By John Johnson
BassFan Senior Editor

Nick Salvucci pockets some serious cash every time he makes the nearly 400-mile drive from his home in Paso Robles, Calif. to Las Vegas, and he doesn't even set foot in a casino to do it. No cards, dice or slots for him – he garners his loot with rods and reels from nearby Lake Mead.

After narrow misses the previous two years, the 39-year-old chief operating officer of an underground construction company won the WONBass U.S. Open this week with a three-day total of just under 32 pounds from the oft-stingy Colorado River impoundment that sits on the Nevada-Arizona border. He finished nearly 2 1/2 pounds ahead of the runner-up, Las Vegas resident DeeJay Evans.

It was Salvucci's fourth visit to Mead. The three previous forays resulted in finishes of 1st (2017 Wild West Bass Trail Championship), 5th ('17 U.S. Open) and 2nd ('18 U.S. Open).

"I don't know what it is, but the lake just suits me," he said on his way home with a six-figure check and a 2019 Bass Cat Puma FTD inside a U-Haul rig. "I feel like I know what the fish are doing and I know it's going to be a grind, and I just stay positive."

Some of This, Some of That

After a solid opening-round showing that left him in 2nd place, Salvucci took over the lead on day 2 maintained it despite catching only four keepers on the final day. Fortunately, that short bag contained a 4 1/2-pound largemouth and a 3-pounder in addition to a pair of squeaker keepers (one a largemouth and the other a smallmouth).

He junk-fished throughout the derby with as many as 20 rods on his deck at a time. He caught weigh-in fish on topwater offerings, a Z-Man Evergreen ChatterBait Jackhammer with a Yamamoto Zako trailer, a square-bill crankbait and a Rat-L-Trap, and also scored a couple with a flipping stick.

"The biggest thing was positive thinking," he said. "I just put my head down and fished. With 256 boats, there were lots of people everywhere, but I don't mind going and fishing right behind somebody."

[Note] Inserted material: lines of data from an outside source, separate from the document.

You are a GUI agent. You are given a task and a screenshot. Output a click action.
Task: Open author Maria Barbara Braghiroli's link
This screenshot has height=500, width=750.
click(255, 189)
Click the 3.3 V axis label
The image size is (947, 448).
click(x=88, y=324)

He focused on the mid-lake area and also spent some time in the Overton Arm. Grass and wood were the primary cover types and his fish came from depths ranging from a foot to 6 feet.

His housemates included Major League Fishing angler Jared Lintner, his longtime team-tournament partner for events in central and northern California, along with fellow tour pros Mike McClelland and Bradley Hallman. There were six boats altogether, along with a couple of savvy co-anglers, and the arrangement was beneficial for him.

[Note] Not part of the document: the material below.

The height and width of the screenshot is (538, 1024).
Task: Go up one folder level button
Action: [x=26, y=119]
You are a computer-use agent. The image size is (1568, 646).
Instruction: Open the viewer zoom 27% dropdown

In addition to the exchange of practice information, there was a lot of gear-swapping going on.

"It's hard to bring everything, but between us we probably had more tackle than the Bass Pro Shops," he said. "When I needed some (Spro) RkCrawlers, McClelland had a bunch. It was a great support group."

Happy Where he Is

Salvucci and Lintner have been tight or 25 years – ever since Salvucci was 14 and he and his older brother entered their first local tournament, competing out of a Bayliner Fish & Ski.

"It was an (American Bass Anglers) tourney with about 50 boats," he said. "We didn't even get in the options because we didn't know what they were and we got 3rd place. The 4th-place guys were thanking us because they got that option money.

"Jared won it and that's when I met him. Then I fished against him for a while and now we've been team partners for over 15 years."

Salvucci has little interest in joining Lintner at the sport's top level.

"I have a good job – I'm also a shareholder in the company – and I make really good money," he said. "It'd be hard to give that up for something that isn't guaranteed."

He'd no doubt have a different take on the situation if one of the pro circuits held all of its events at Mead.


> Salvucci bought a vacation home at Clear Lake last year, which is something that he and Lintner had talked about doing for a long time. The sale of a boat he won at that NorCal hawg factory in June pretty much covered the payments for the year.

> He broke an ear off his prop on the second day of the tournament, but had to drive his boat back to the launch in that condition to avoid being late for check-in. He wished to extend thanks to Rick Grover (the owner of Anglers Marine in Anaheim, Calif.) and his on-site crew for installing a new prop and ensuring that no further damage had occurred to his boat.